For this exercise, restate word for word only the lines from the one containing "Task: Add an extra Wednesday time slot" through the last line below. Pictures do not get copied.

**Records**:
========================================================================
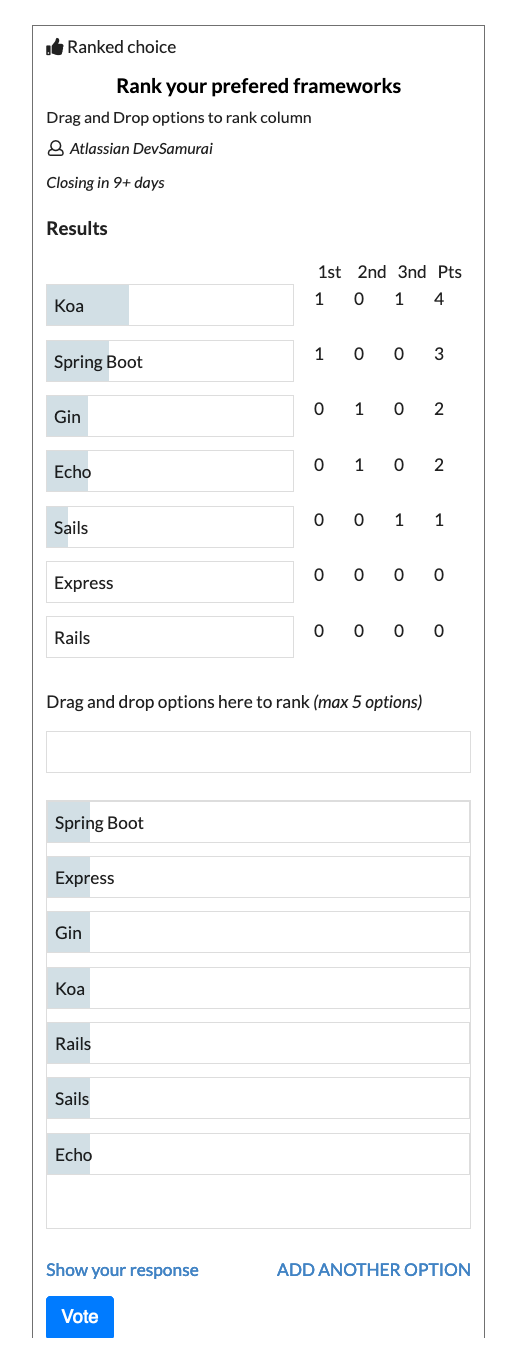Click the thumbs-up Ranked choice icon
Image resolution: width=508 pixels, height=1360 pixels.
tap(55, 47)
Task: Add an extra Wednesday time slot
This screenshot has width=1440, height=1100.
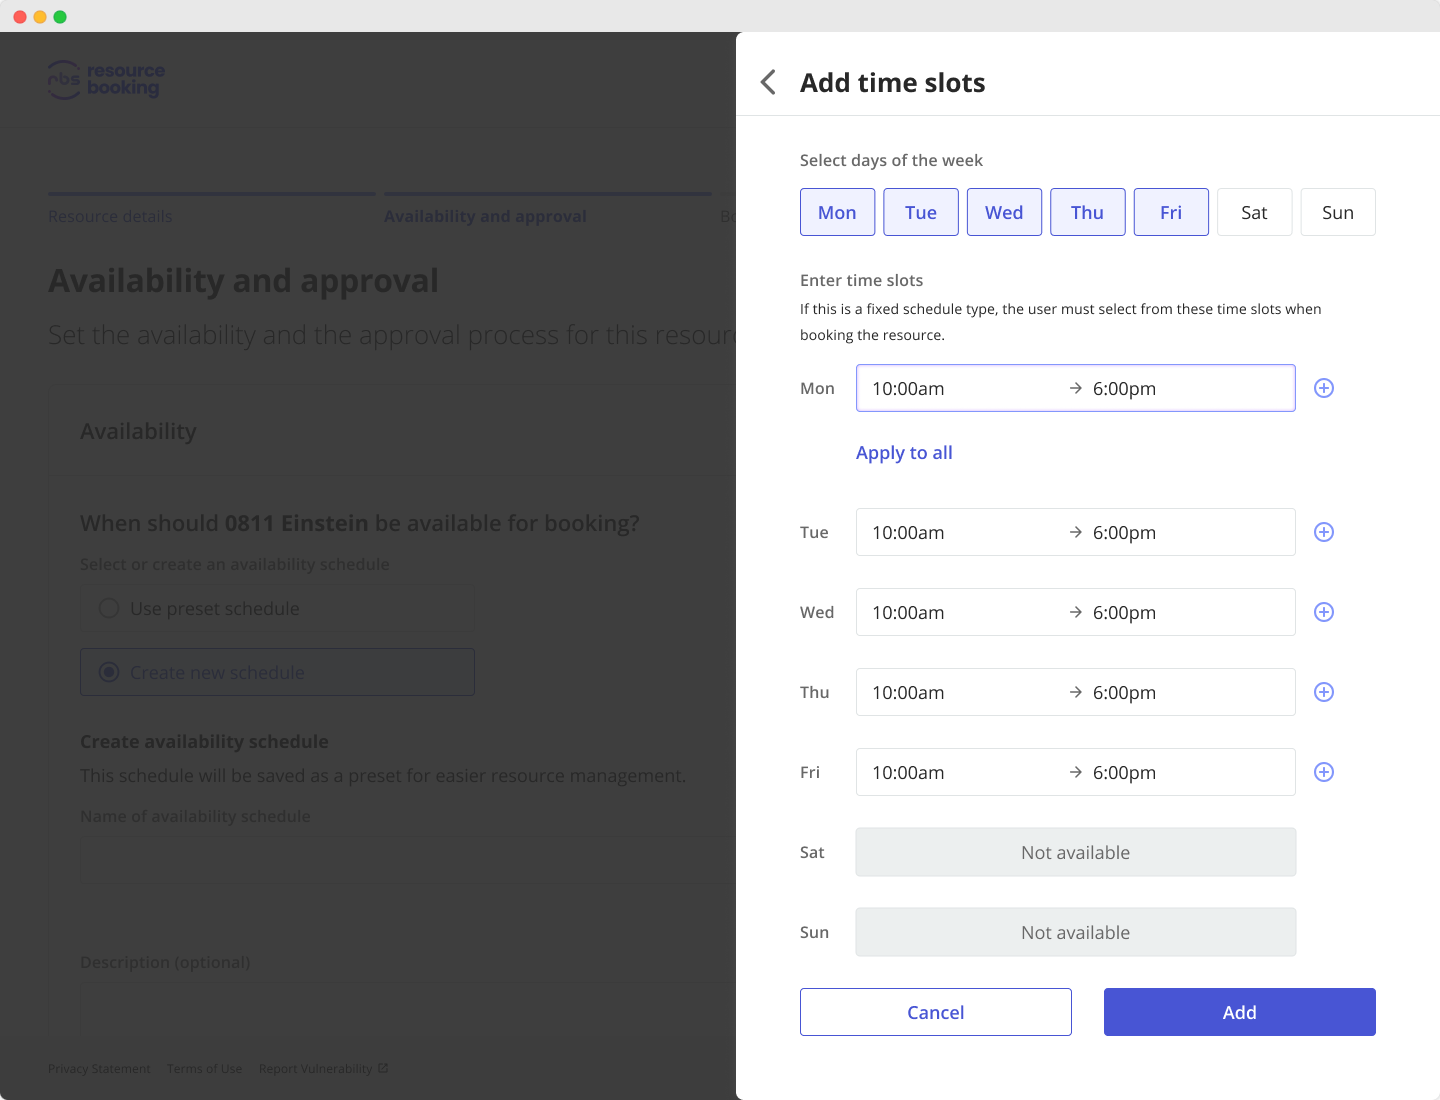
========================================================================
**Answer below**:
Task: Add an extra Wednesday time slot
This screenshot has width=1440, height=1100.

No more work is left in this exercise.